A long time ago, companies that were compiling phonebooks also thought that they could use e.g. copyright to prevent others from using that compiled data for commercial gain. They were wrong, because copyright doesn't protect "mere aggregation" of data, as courts have ruled.
In this case, LinkedIn is not arguing on the basis of copyright, so it's a different legal argument. But the essence of the case is they same - they want to have a business model around aggregating other people's data and then providing access to that data, while limiting what people who access it can do with it. They don't have a right to this business model. If technical means of restricting access don't work, or if adopting them means that they drive most of their customers away, tough luck.
I meant there is nothing that LinkedIn 'created' out of that users data. But it's little complex or little immoral to steal users data hosted on their infrastructure that costs them a lot.
(Note, HN strips out the trailing dot from the URL above.)
Im going to turn around now, and whatever happens to this site is going to happen. They worked so hard, to ask for this.
They have all kinds of blocks in place.
* What if someone had a few oDesk workers to manually enter in the LinkedIn data?
* What if someone wrote a scraper that parses the Google cache version of the public LinkedIn page?
They have no legal obligation to provide accurate information to scrapers.
According to TechCrunch, they sued hundreds of "Anonymous" individuals last year.
How can unnamed people can be sued?
"this scraping violated the Computer Fraud and Abuse Act, the controversial 1986 law that makes computer hacking a crime. HiQ sued, asking courts to rule that its activities did not, in fact, violate the CFAA."
If you don't want it read, take it down.
First, the scraper consumes a lot more bandwidth (which some websites might have real trouble with).
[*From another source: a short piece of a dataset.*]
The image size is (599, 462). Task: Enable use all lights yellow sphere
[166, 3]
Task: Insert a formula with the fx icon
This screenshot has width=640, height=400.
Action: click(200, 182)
Second, the aggregated scraped data is a lot more valuable than what any single person receives from reading a few pages.
Websites could (and sometimes do) limit the number of views and the frequency of accesses from the same IP, which allows users to read the page and discourages scrapers without "taking it down".
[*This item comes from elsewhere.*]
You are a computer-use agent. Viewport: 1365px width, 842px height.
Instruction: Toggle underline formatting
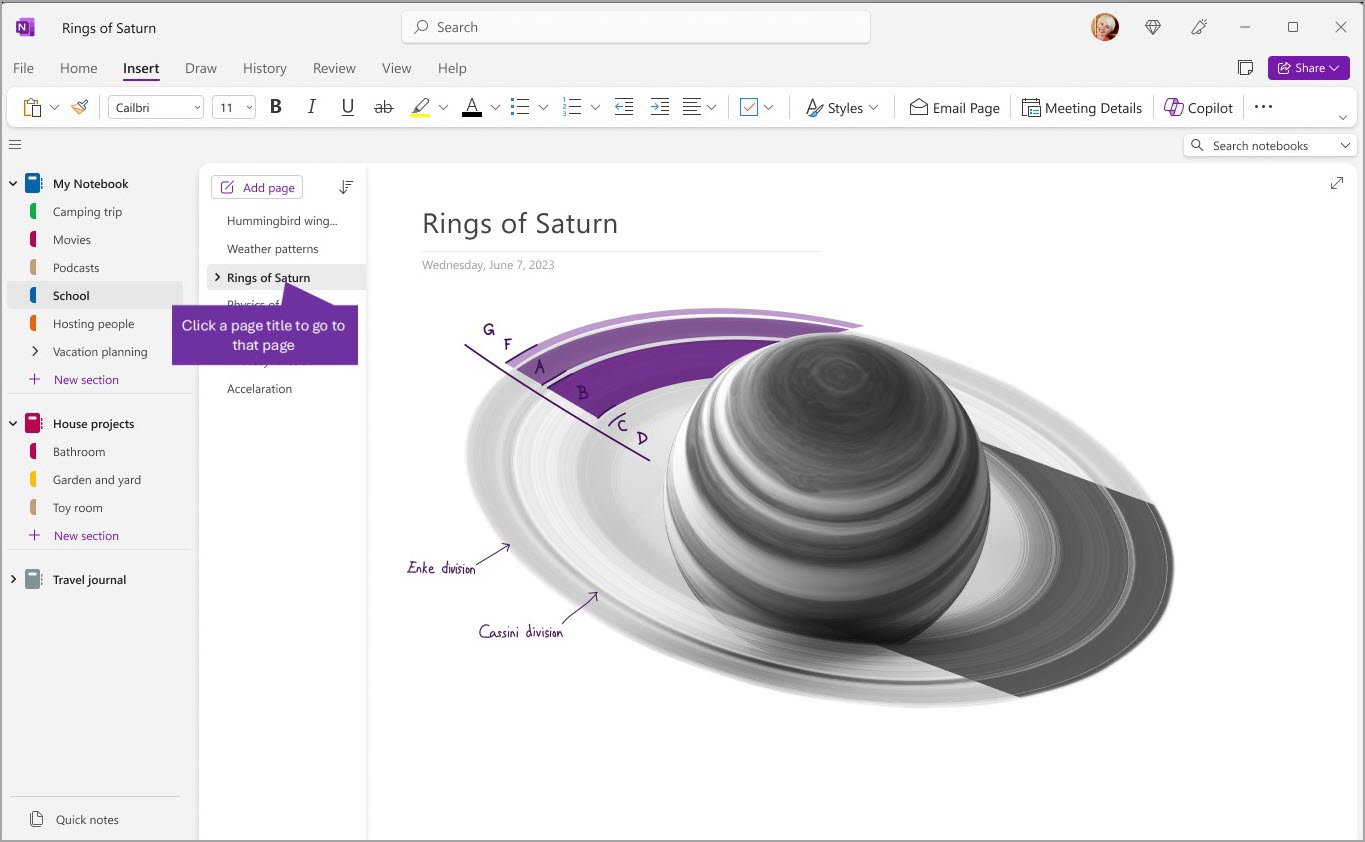click(x=347, y=107)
Anyone can make a LinkedIn account, ergo anyone can scrape any public profile.
The EFF said this, so they seem to agree that it set a bad precedent, even for those just scraping.
"Under the government's theory, anyone who disregards – or doesn't read – the terms of service on any website could face computer crime charges," said EFF civil liberties director Jennifer Granick in a press release at the time. "Price-comparison services, social network aggregators and users who skim a few years off their ages could all be criminals if the government prevails."
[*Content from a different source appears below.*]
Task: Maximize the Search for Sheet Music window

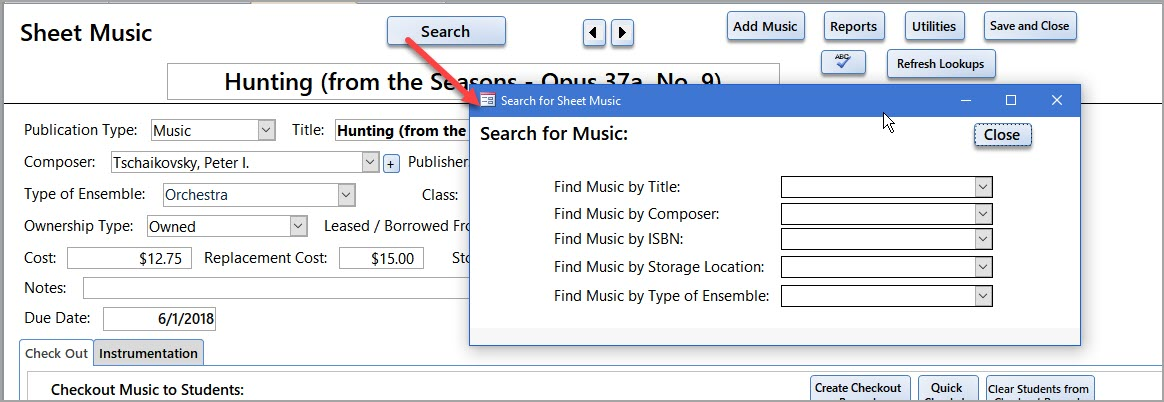Action: [x=1010, y=100]
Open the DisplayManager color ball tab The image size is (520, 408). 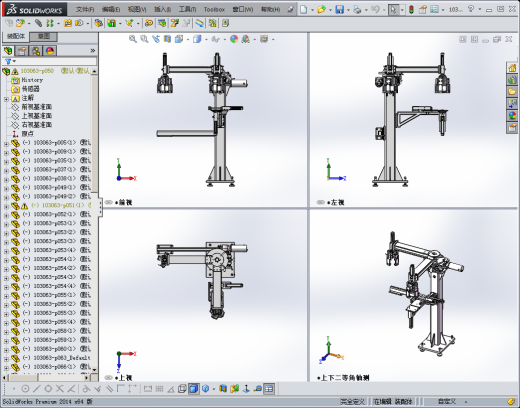(x=50, y=51)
This is false. Web pages expect scrapers to respect robots.txt and users to respect the terms and conditions. From what I understand, the CFAA law was not meant for these violations, and the fight is whether or not this law can be used to win the trial. However, other laws can be put into place to address these situations.
I agree that what you say is the only sensible way to look at things.
If you have permission for one thing it doesn't mean you have permission for something different.